(Text section)
>>

TPMs and secure elements

A Trusted Platform Module (TPM) is a hardware module that combines limited HSM-like capabilities with platform-attestation functions. TPMs are now standard on consumer hardware — Windows 11 requires TPM 2.0, and most servers ship with one. The TPM can:

  • Generate keys that never leave the device.
  • Seal keys to specific platform configurations (the key can only be unsealed when the platform is in a known-good state, providing measured-boot protections).
  • Provide attestation about the platform’s boot state to remote parties.

TPMs are not as capable as full HSMs — they are slower, have limited key storage, and are designed for single-system use rather than cluster operation — but they are universally available and provide hardware-backed key protection at no marginal cost.

Secure elements are similar in concept but more specialized. The Apple Secure Enclave, the Google Titan M chip, and various smart-card-class chips embedded in phones and laptops are all secure elements. They typically have a narrower API than TPMs but tighter integration with the platform.

Cloud KMS

The dominant key management pattern for cloud-deployed applications in 2026 is cloud KMS — a managed service operated by the cloud provider that holds keys in their HSM infrastructure and exposes a simple API for cryptographic operations.

The three major offerings:

  • AWS KMS — symmetric keys, asymmetric keys (RSA and ECC), HMAC keys. Backed by AWS CloudHSM internally. Integrated with most AWS services for envelope encryption.
  • Google Cloud KMS — similar feature set, with Cloud HSM for keys that need to stay in FIPS 140-2 Level 3 hardware. Integrated with GCP services through the same envelope encryption pattern.
  • Azure Key Vault — Microsoft’s offering. Two tiers: standard (software-backed) and premium (HSM-backed). The premium tier is the right choice for production cryptographic material.

Cloud KMS adds capabilities beyond raw HSM access:

  • Key rotation automation. Most cloud KMS services can rotate symmetric keys automatically on a configured schedule, with old key versions retained for decrypting historical data.
  • Granular IAM. Access to specific keys is controlled by the cloud provider’s identity system, with audit logging of every key usage.
  • Envelope encryption. Rather than encrypting data directly with the KMS key (which would route every byte of data through the KMS API), applications generate data encryption keys (DEKs) locally, encrypt the data with the DEK, and encrypt the DEK with the KMS-held key encryption key (KEK). The encrypted DEK travels with the data; only the small KEK operation requires the KMS round-trip.

<<

(Excerpted records)
>>

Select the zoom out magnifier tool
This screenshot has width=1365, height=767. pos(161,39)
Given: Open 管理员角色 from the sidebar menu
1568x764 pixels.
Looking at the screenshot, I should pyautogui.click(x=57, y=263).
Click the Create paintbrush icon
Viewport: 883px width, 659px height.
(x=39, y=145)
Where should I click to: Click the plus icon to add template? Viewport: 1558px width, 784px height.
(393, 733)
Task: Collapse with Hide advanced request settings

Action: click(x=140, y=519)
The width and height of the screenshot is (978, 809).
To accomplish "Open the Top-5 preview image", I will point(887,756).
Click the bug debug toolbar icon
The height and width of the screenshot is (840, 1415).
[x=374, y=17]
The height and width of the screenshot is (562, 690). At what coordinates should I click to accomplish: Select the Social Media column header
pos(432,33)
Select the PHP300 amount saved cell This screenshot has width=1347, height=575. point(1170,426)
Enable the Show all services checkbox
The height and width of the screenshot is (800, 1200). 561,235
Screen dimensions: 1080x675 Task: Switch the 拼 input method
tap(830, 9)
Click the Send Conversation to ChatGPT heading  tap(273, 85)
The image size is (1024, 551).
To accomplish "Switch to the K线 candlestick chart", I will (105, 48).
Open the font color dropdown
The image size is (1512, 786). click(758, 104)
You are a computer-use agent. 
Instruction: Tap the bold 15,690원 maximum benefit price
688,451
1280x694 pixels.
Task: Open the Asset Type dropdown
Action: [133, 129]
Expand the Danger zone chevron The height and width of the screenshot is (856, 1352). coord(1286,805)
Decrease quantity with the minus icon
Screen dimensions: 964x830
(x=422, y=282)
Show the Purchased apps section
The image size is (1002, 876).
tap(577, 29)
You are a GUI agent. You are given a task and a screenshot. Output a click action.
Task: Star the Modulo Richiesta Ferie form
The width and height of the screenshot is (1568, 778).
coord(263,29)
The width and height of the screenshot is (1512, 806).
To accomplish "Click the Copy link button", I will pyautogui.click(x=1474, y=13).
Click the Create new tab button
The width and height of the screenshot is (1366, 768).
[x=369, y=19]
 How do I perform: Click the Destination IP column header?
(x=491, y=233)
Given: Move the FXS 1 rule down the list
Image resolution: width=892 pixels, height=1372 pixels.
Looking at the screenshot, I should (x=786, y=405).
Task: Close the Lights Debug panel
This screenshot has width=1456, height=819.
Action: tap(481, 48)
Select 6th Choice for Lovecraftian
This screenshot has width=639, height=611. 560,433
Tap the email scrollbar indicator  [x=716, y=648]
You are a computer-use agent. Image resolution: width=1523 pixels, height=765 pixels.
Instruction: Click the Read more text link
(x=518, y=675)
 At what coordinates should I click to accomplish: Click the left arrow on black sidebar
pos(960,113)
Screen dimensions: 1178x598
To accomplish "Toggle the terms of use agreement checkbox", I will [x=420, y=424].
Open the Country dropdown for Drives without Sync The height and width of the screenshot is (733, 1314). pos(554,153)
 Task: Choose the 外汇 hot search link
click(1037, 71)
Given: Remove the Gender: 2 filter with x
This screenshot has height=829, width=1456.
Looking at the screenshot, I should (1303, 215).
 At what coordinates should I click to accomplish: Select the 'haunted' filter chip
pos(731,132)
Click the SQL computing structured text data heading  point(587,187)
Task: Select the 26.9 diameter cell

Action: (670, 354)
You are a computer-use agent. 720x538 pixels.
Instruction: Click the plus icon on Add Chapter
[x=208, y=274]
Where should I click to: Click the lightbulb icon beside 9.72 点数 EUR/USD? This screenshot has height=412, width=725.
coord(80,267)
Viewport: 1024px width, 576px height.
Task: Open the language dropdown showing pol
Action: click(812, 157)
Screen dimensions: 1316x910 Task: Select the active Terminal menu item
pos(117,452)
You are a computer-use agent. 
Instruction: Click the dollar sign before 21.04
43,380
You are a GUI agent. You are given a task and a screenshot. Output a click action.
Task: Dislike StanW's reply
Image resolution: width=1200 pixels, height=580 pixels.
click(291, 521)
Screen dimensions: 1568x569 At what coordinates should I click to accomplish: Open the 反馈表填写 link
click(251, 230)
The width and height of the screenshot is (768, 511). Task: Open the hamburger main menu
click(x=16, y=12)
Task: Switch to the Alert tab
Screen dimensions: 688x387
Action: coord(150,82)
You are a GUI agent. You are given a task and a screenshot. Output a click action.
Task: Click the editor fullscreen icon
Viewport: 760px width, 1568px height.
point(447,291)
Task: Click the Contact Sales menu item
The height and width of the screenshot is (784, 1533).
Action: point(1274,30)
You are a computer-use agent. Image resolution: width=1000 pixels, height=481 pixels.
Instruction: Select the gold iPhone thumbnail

<<

(Problem to work on)
According to the text on TPMs and cloud KMS, what are the two tiers of Azure Key Vault?

(Result of the task)
Standard, which is software-backed, and premium, which is HSM-backed.